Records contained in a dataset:
#####
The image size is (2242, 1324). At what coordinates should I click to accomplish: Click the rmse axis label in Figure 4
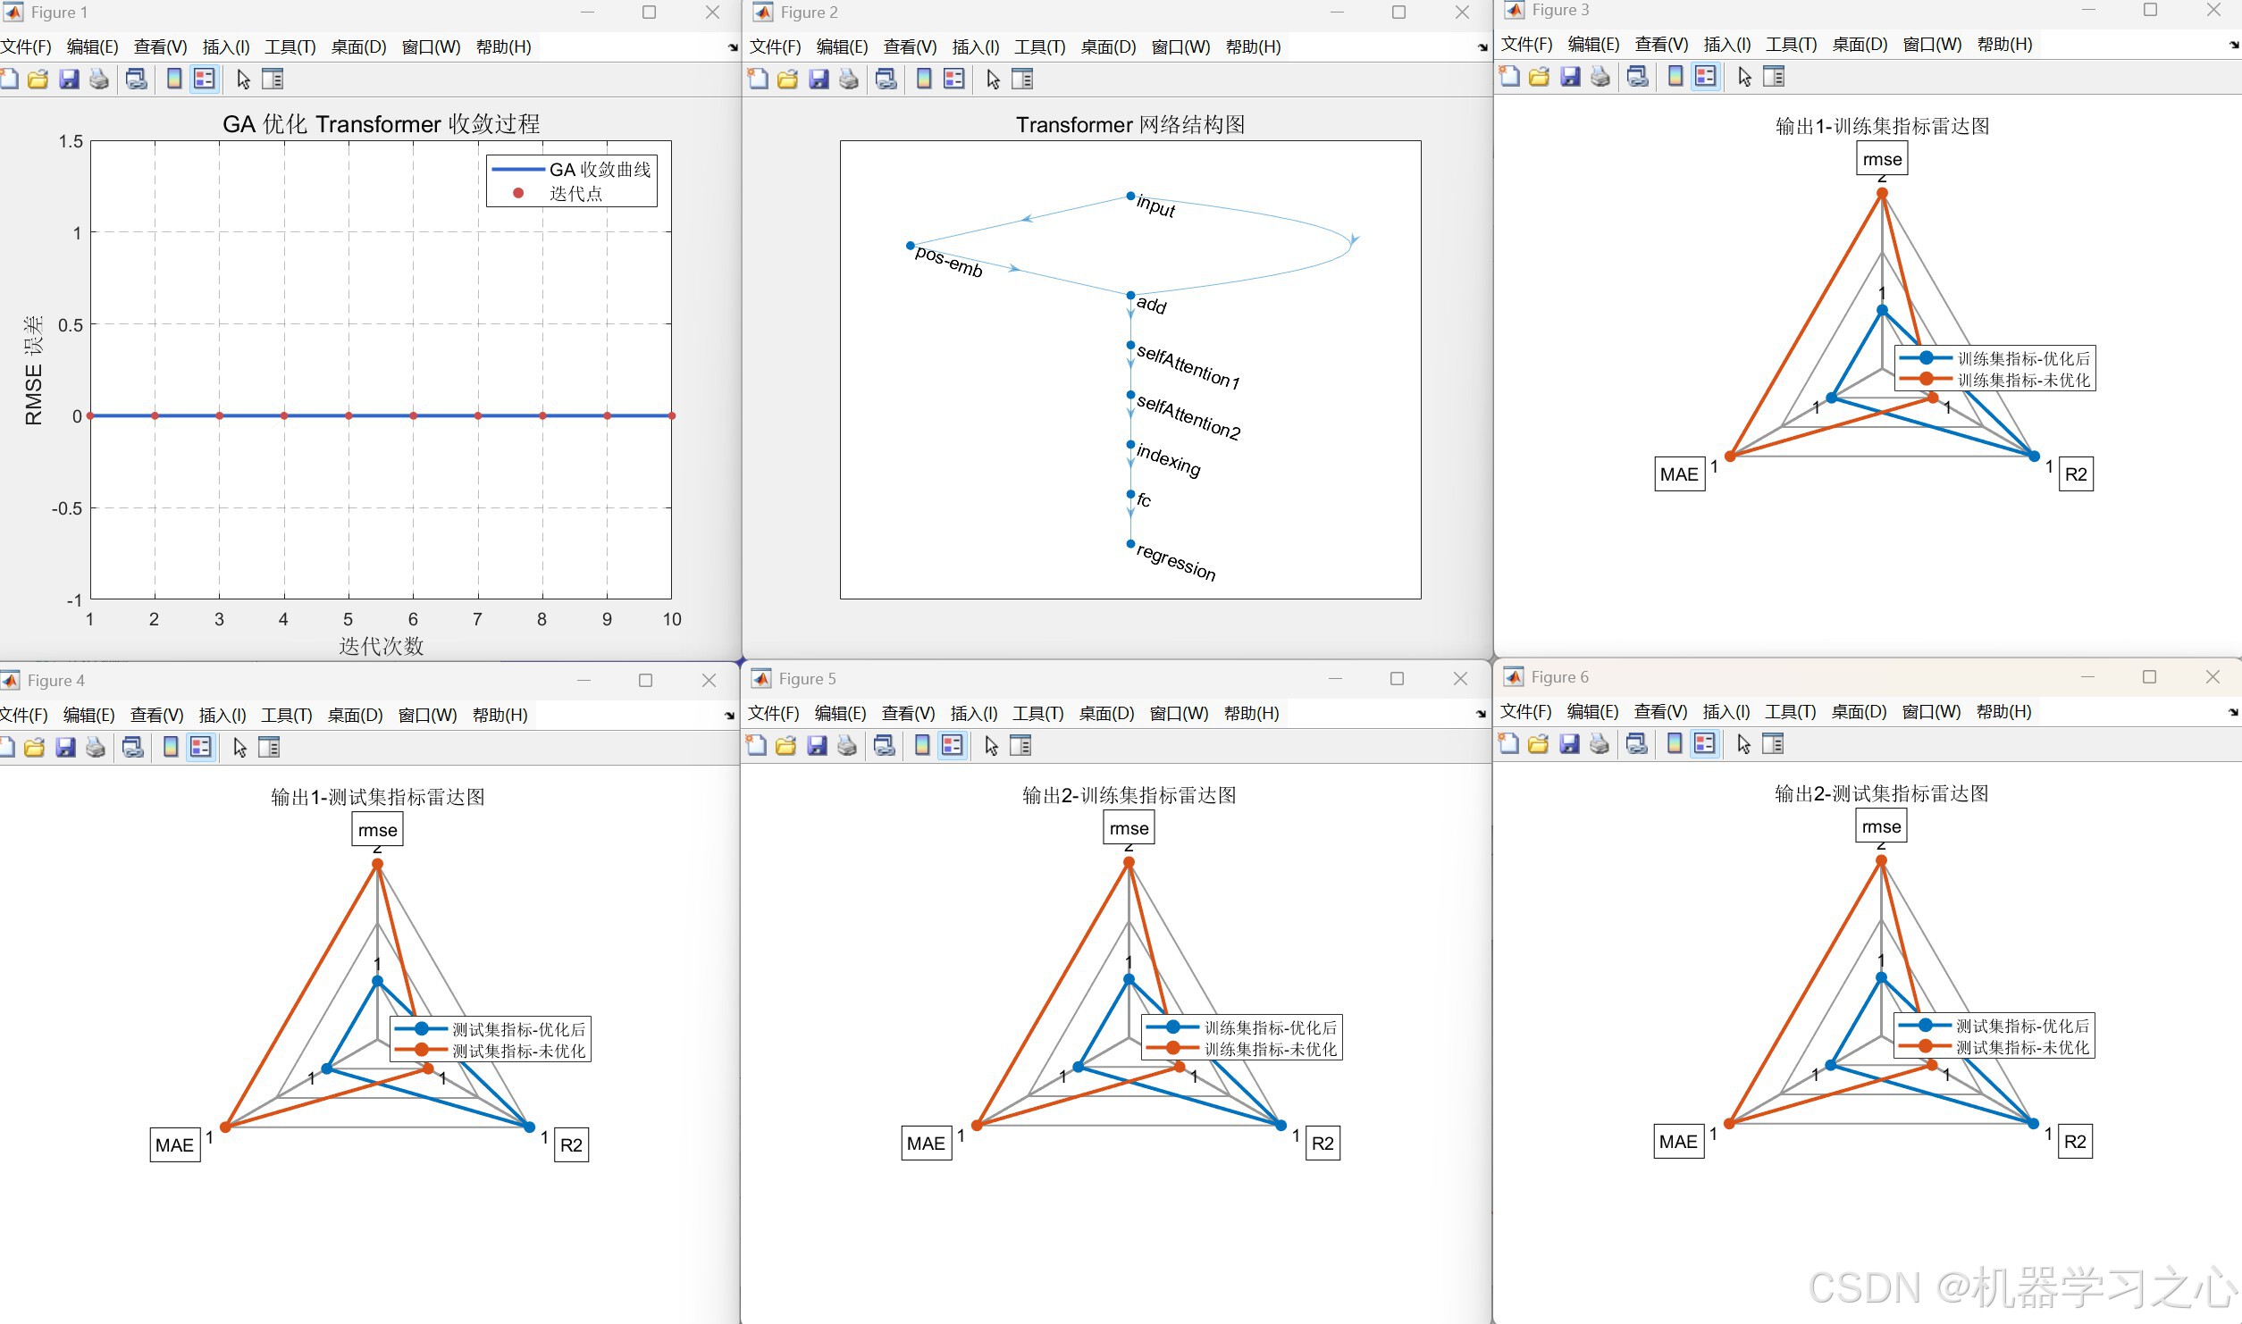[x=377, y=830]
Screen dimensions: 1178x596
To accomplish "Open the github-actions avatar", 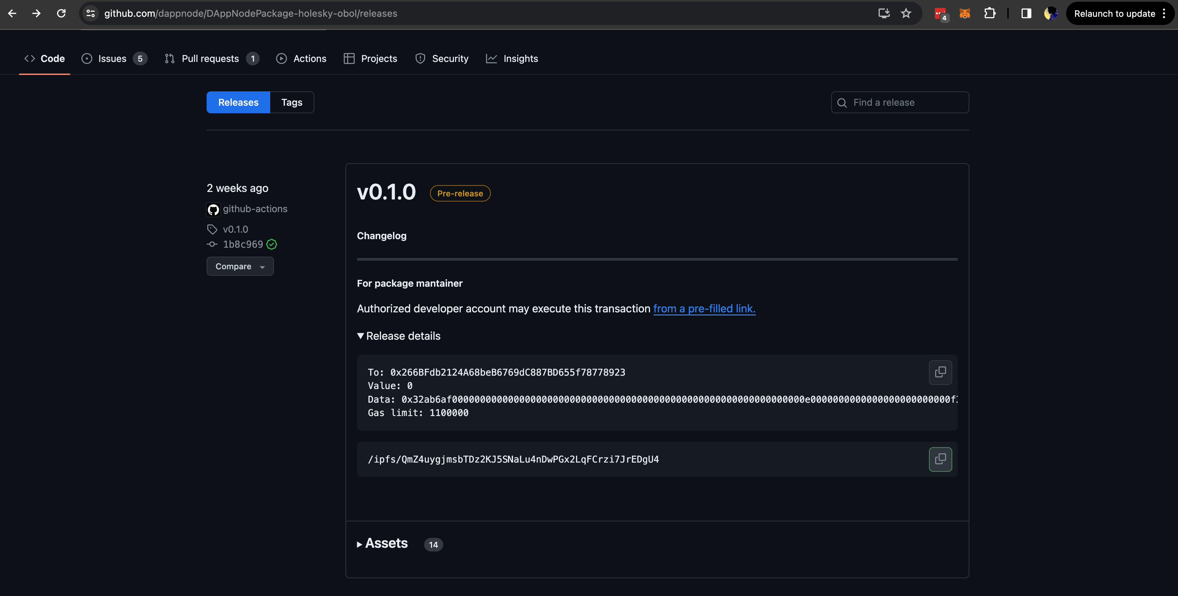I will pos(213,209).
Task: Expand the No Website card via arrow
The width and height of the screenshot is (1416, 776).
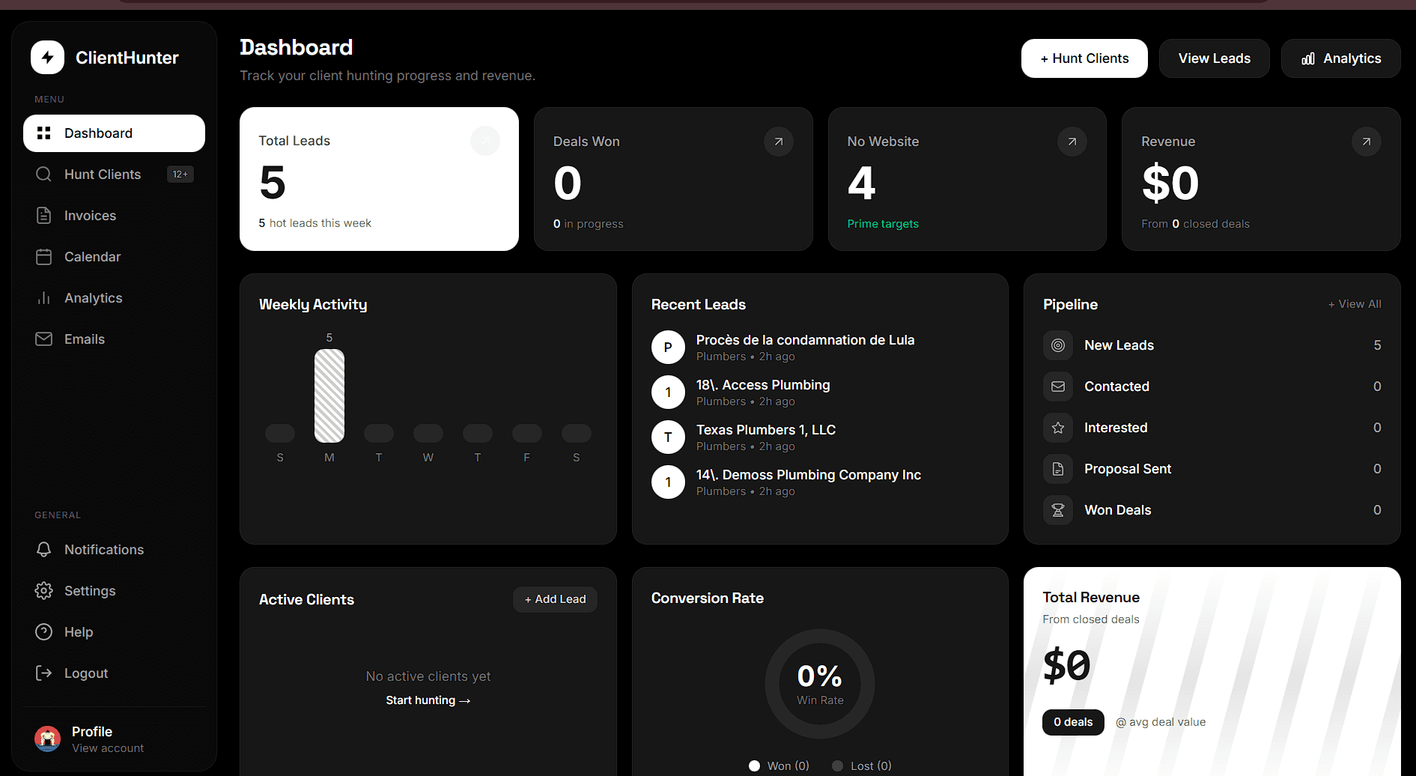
#####
DIRECTIONS FOR THIS TASK: An acceptable answer consists of the lines above from the one holding "Task: Expand the No Website card via arrow" to the end of the data, repeated exactly and containing no pictures.

RESPONSE:
Task: Expand the No Website card via arrow
The width and height of the screenshot is (1416, 776).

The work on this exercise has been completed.